### Work to do
Format the part of the listing from the line containing "Task: Click the help" through the end of the listing as a numbered list, leaving out any blank lines.

[START Entries shown]

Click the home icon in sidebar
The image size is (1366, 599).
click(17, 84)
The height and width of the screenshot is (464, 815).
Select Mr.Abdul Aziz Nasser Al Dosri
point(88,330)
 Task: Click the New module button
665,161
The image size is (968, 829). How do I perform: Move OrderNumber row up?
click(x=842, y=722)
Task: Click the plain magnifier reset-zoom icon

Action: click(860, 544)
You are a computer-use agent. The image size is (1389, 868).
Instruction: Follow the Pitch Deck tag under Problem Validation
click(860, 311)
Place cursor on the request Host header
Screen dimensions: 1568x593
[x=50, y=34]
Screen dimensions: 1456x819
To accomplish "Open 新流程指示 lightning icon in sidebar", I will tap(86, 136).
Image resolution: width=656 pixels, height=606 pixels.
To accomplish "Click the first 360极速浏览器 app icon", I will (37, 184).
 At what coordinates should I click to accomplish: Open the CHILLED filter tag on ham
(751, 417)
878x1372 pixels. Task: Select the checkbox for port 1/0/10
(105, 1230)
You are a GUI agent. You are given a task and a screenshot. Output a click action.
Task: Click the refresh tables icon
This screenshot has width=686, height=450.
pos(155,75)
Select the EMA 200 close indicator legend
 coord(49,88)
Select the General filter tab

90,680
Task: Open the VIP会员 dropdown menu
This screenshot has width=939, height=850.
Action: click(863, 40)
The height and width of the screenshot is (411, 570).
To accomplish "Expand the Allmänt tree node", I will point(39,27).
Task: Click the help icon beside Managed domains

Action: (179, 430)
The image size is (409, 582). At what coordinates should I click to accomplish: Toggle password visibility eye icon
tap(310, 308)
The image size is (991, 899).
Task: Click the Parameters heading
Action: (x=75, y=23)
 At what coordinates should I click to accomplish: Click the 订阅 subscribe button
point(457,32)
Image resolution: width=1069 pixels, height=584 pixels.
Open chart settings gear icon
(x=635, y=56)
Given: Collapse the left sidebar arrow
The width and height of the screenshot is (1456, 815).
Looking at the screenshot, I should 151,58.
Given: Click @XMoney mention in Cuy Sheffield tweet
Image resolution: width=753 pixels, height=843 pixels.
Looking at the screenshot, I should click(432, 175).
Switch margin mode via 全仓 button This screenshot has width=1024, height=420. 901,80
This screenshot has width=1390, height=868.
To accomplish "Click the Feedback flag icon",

[END Entries shown]

### Task output
1. Task: Click the help icon beside Managed domains
2. Action: (179, 430)
3. The image size is (409, 582). At what coordinates should I click to accomplish: Toggle password visibility eye icon
4. tap(310, 308)
5. The image size is (991, 899).
6. Task: Click the Parameters heading
7. Action: (x=75, y=23)
8.  At what coordinates should I click to accomplish: Click the 订阅 subscribe button
9. point(457,32)
10. Image resolution: width=1069 pixels, height=584 pixels.
11. Open chart settings gear icon
12. (x=635, y=56)
13. Given: Collapse the left sidebar arrow
14. The width and height of the screenshot is (1456, 815).
15. Looking at the screenshot, I should 151,58.
16. Given: Click @XMoney mention in Cuy Sheffield tweet
17. Image resolution: width=753 pixels, height=843 pixels.
18. Looking at the screenshot, I should click(432, 175).
19. Switch margin mode via 全仓 button This screenshot has width=1024, height=420. 901,80
20. This screenshot has width=1390, height=868.
21. To accomplish "Click the Feedback flag icon",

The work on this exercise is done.